*** Opening Entries supplied ***
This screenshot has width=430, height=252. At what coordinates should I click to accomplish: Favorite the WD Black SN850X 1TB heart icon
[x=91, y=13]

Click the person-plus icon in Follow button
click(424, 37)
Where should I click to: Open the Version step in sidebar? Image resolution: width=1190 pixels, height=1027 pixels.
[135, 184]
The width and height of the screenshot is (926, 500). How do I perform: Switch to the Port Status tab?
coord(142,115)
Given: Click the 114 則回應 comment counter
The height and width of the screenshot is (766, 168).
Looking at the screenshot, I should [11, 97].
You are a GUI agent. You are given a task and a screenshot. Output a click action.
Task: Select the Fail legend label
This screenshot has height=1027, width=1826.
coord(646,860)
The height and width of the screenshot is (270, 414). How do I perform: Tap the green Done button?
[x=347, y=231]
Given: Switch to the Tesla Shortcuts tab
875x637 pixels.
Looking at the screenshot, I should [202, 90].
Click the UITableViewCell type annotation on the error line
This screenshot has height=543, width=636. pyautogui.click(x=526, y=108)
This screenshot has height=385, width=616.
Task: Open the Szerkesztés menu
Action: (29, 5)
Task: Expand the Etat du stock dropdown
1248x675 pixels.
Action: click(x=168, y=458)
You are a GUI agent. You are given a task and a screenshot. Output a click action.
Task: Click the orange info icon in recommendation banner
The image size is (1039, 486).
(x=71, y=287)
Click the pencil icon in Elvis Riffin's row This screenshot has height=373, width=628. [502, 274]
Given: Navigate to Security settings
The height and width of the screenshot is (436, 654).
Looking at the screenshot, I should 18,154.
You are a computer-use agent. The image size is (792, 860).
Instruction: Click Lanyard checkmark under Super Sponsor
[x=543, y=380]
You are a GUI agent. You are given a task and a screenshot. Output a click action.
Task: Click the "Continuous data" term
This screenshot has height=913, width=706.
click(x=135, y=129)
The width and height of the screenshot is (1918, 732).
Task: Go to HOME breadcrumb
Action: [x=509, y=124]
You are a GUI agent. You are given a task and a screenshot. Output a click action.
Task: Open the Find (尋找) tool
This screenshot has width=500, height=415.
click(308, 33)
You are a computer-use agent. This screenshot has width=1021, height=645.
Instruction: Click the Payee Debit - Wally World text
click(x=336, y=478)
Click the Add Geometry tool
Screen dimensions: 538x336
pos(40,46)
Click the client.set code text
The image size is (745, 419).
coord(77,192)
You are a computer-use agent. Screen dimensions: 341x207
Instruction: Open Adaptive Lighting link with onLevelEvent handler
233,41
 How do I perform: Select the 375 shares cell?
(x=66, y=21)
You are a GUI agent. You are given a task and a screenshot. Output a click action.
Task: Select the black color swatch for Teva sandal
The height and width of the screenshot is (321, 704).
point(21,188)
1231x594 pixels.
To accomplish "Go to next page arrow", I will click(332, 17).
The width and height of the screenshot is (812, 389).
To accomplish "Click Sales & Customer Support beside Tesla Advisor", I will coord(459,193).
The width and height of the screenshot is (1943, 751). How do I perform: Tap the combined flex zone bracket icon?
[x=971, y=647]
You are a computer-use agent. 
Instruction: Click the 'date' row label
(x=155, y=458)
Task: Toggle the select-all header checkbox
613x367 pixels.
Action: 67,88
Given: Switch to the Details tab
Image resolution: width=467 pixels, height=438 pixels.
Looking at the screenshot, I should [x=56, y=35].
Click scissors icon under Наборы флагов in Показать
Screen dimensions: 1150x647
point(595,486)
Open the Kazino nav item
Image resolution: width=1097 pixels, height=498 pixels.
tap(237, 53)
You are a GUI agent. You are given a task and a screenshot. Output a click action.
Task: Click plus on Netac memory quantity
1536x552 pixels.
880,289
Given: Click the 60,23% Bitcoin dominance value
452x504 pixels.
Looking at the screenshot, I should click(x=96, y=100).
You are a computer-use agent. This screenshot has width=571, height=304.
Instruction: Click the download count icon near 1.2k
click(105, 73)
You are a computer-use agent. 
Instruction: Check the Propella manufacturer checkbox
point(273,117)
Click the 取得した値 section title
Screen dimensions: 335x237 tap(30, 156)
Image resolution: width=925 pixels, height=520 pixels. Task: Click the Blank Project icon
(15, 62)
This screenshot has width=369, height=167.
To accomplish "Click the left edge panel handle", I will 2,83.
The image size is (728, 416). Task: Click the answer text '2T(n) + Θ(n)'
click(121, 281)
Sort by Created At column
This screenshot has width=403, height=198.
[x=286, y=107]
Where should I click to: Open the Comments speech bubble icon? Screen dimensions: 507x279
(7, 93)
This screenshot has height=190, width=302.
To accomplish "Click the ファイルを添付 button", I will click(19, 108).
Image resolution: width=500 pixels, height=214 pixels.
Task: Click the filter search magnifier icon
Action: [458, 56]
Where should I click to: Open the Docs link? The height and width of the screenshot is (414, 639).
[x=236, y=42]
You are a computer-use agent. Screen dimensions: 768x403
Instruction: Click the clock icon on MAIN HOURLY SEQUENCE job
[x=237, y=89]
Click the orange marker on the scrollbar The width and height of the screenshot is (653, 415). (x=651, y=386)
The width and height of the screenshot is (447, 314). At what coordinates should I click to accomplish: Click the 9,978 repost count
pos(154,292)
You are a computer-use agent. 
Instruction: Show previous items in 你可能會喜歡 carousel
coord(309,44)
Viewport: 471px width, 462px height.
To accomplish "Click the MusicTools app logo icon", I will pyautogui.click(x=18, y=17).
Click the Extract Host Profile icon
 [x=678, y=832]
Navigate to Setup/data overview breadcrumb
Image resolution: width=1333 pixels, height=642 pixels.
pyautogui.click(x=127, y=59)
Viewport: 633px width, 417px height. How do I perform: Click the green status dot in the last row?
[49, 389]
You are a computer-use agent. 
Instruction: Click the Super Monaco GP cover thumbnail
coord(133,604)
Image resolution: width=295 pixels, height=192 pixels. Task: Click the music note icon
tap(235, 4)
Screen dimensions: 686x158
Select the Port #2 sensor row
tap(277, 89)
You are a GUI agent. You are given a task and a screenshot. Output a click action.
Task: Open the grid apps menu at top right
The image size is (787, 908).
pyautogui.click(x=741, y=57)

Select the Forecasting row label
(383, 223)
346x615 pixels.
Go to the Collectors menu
*** Closing Entries supplied ***
Prompt ::
Filter the records above down to the lines containing "Tesla".

Output ::
Given: Switch to the Tesla Shortcuts tab
To accomplish "Click Sales & Customer Support beside Tesla Advisor", I will coord(459,193).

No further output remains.